For such an accomplished author, to have just one novel circulating in the 21st century is appalling. Sinclair was never a self-promoter (unlike most of her contemporaries) and seems to have suffered the consequences – there is no brash polemic, like Ezra Pound's "make it new" or Wyndham Lewis's incessant "blasting", to act as a platform from which all of her work appears radical or holistically comprehensible.

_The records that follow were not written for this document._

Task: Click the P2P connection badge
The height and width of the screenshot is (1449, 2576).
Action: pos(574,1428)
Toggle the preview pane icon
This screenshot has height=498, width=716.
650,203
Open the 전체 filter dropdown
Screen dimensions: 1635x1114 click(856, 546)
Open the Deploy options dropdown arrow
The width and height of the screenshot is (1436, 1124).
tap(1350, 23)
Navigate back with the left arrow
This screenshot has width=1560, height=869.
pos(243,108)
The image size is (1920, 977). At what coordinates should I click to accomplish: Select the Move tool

Indeed, perhaps the disadvantage of spanning such a wide timescale is that Sinclair's work is constantly changing and adapting to new conditions and ideas; her early New Woman novels bear little resemblance to her later modernist works, though there is little difference in quality. Instead, her fiction is infused with a plethora of influences, and it is this eclectic synthesis, rather than pure originality, which is Sinclair's strength. While academic circles are plagued with anxiety about whether such a popular and approachable author can ever be quite "literary" enough, she falls uncomfortably into the gap between the two. Whatever the reasons for her neglect, it has become a vicious circle: not being read means things go out of print, which means they're not read, which means they stay out of print …

But there are glimmers of hope. Sinclair's complete works are available on Project Gutenberg, and the May Sinclair Society, launched this month, will be organising discussions, conferences and yes, some long overdue new editions of her works. Perhaps this archetypal modernist will be rescued by that most modern of inventions, the internet.